_GOAL_
Arrange as a numbered list the items from the line that contains "You are a computer-use agent. The" through the end of the records, leaving out blank lines.

_DATA EXCERPTS_
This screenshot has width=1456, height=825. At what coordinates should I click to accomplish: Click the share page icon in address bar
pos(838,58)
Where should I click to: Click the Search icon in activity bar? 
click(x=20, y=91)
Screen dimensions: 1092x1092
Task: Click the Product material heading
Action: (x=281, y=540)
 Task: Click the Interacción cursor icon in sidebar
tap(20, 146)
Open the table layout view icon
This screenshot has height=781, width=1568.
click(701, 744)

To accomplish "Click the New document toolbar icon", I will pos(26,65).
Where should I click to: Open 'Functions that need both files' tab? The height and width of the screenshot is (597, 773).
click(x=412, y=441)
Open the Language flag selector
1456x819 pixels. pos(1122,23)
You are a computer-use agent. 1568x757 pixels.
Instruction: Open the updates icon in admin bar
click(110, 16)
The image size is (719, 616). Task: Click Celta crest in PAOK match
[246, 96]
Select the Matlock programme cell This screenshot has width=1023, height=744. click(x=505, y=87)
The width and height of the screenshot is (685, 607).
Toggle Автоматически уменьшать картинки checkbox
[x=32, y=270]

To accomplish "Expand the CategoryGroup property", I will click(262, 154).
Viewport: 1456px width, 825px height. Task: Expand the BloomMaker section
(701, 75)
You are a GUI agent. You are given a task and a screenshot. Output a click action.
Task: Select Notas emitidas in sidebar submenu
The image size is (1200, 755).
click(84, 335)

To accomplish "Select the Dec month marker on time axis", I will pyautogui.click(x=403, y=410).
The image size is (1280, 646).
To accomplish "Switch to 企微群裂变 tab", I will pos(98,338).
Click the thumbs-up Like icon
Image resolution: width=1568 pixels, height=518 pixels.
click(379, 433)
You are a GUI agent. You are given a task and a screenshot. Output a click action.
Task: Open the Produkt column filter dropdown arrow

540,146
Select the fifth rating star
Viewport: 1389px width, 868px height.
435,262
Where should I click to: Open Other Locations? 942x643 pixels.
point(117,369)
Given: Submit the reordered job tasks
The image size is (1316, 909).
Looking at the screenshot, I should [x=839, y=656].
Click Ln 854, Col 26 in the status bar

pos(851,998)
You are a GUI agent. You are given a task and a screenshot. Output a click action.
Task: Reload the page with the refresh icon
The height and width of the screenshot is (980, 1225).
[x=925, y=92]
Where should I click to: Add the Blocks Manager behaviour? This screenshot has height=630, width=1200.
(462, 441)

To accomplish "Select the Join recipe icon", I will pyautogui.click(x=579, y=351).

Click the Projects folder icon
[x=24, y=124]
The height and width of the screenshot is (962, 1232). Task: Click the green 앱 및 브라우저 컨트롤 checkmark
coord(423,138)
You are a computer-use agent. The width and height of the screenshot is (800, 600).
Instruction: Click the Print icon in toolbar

_EXERCISE SOLUTION_
1. You are a computer-use agent. The width and height of the screenshot is (800, 600).
2. Instruction: Click the Print icon in toolbar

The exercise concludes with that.